KU professors get firsthand look at Mideast as Sharon exits politics

It was a regularly scheduled research trip to the Middle East.

Little did Kansas University professors Deborah Gerner and Phil Schrodt know they would find themselves in a unique position to observe the historic departure of Israeli Prime Minister Ariel Sharon from the political scene.

Speaking by phone from her hotel in the West Bank Palestinian town of Ramallah, Gerner described a region reeling from events and facing an uncertain future. Sharon, prime minister since 2001 and leader of the new centrist Kadima party, had a massive stroke on Wednesday.

“The biggest issue of course is: What happens with his political party?” Gerner said. “The question is: Is the Kadima Sharon or does it have a life of its own? There is no agreement now. At the moment, the whole area is so shocked.”

Gerner and her husband, Schrodt, have been in the Middle East since Dec. 21. They attended an international conference on creative nonviolence in Bethlehem. They also are doing research for a project, funded by the National Science Foundation, examining the relationship between repression and dissent in several Middle Eastern countries.
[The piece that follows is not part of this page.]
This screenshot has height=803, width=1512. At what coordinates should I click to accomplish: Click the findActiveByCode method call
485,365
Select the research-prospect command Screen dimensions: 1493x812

Gerner said the trip will help keep her current on Middle East politics, a subject she teaches at KU.

The journey has taken them to Bethlehem, Jerusalem and Gaza, visiting shops, restaurants, and nongovernmental organizations. They’ve met with a variety of residents and read the local newspapers.

The reaction to Sharon’s illness has been diverse, Gerner said.

“Everyone agrees that it is a profoundly important event and that whether one adored or detested Sharon’s policies he has certainly been one of the most important military and later political figures on the Israeli scene,” she said.

And there is no question that a great change in Israeli politics is ahead, Gerner said.

She said some Israelis visited the Western Wall in Jerusalem to pray for Sharon.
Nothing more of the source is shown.